What is your favorite kaitenzushi place? I have been enjoying your blog for a long time now, and can't wait until you are back to posting more regularly! Thank you for all of the cooking inspiration.


I'm excited to read your posts over at egullet and get a more detailed glimpse of the "Japanese cooking life". You mentioned that your family didn't eat many exotic foods when you were growing up. At first I thought that was unusual since you seem to know so much about so many different foods, but then I realized that I'm a little bit the same. My dad was a meat and potatoes guy, and my mom's cooking specialty was spaghetti with meat sauce. Now when I cook vegetarian dishes (which aren't really exotic at all - they usually have very common North American ingredients) my parents ooh and ah at my cooking knowledge. I love introducing people to something new and having them like it! I also love the world of the internet because it allows me to learn so much from someone across the world! Thank you for all your wonderful blogs!


I loved this 'round-up', (we used to go to Moti's in Roppongi for the butter chicken and naan nearly weekly! It's probably sad that it's the only thing we ever got, but I was only 20 and it was sooo good! You've gotta check it out.)

However, I am loving your blog on eGullet! I stayed up late reading it all. Wow, thank you for sharing so much of your Tokyo life! Why are other people's lives so fascinating? Haha!


I have been reading your blog for a year. I enjoy it very much. Good work. I really liked the picture with the parrots!


Hey I've been reading for a few months since I moved back to Tokyo (creepy enough, we live at oizumigakuen! smallll world) and It's an absolute enjoyment reading about your cooking and life. it's amazing how much you know about food and Japanese cuizine and their names. I'm trying to learn the names from here and from your recent entries on egullet!haha I would also like to know where that sushi restaurant (recent on egullet) is located. Thanks so much for sharing these images of all these spectacular dishes.

Mama BoK

Yummy..!! the claypot rice i am used to in singapore and malaysia.. is different.. and way cheaper too.


I just wanted to say that I've really been enjoying your foodblog, it was really interesting to see a more detailed look at what you eat everyday.
I find it especially interesting because the way things are going I might well end up in a similar situation to you, living in Japan and being married to a Japanese man.
I wish that I could have made food half as nice as yours looks when I was living in Japan last year!
How did you learn how to cook Japanese food? Did you teach yourself or..?


Thank you Jessica!

AT, what great tai memories! And thank you very much for the parrot info. My sister-in-law lives in Okayama and we are actually planning to do hanami at the TIT campus. Hopefully we'll spot some birds!

Fuji Mama, we've had good luck with Choshi Maru.

Vanessa, thanks! I remember when I used to cook vegetarian food people thought it was so exotic, even though it wasn't at all.
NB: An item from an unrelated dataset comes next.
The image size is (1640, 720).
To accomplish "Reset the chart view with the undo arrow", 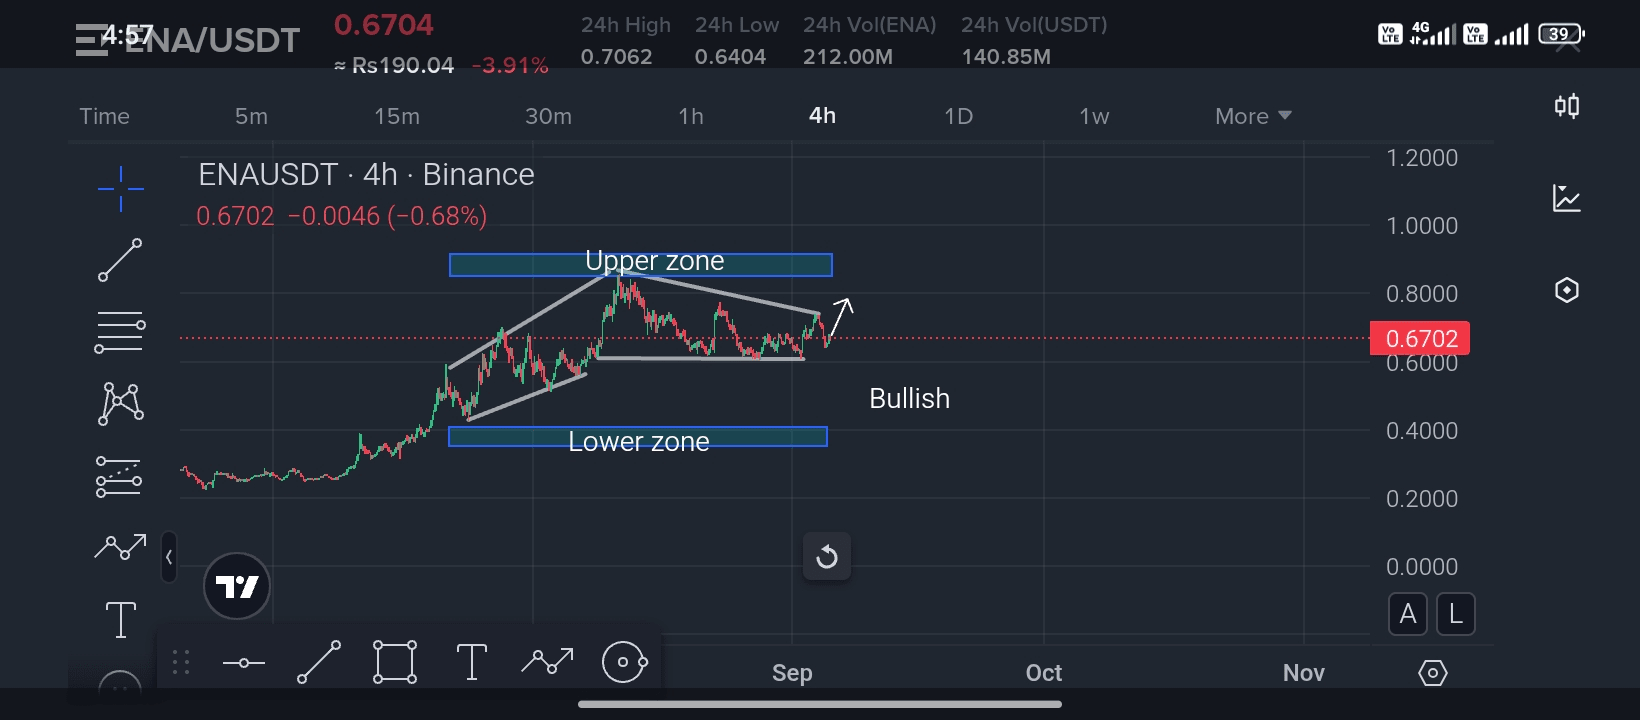I will (x=827, y=557).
Elarael, mmmmm butter chicken....

Thank you Bunny!

Lilia, we're neighbors! Kantaro-zushi is straight up Oizumigakuen Dori, a 10 minute bus ride or 45 minute walk. It's between the big post office and Denny's/Yamada Denki. More info in Japanese: http://r.gnavi.co.jp/g526500/
There is also a good sushi restaurant in Yumeria, next to the station. Not quite as tasty but the prices are reasonable.
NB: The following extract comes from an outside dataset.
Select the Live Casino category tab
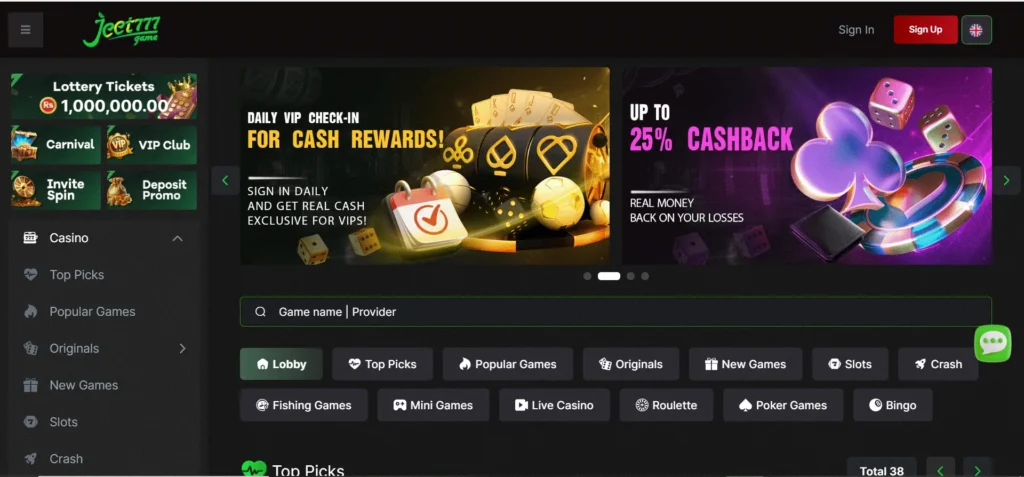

MamaBok, I wish I could try the real thing!

Thank you Jen! I taught myself to cook Japanese food, with a lot of help from TV cooking shows and cooking magazines.

I don't know if you are interested or not, but there are a few groups for foreign women married to Japanese men (women who are engaged or just seriously considering marriage are welcome to join). I belong to one and have learned so much from the other members, so if you're in need of advice let me know and I'll give you the address.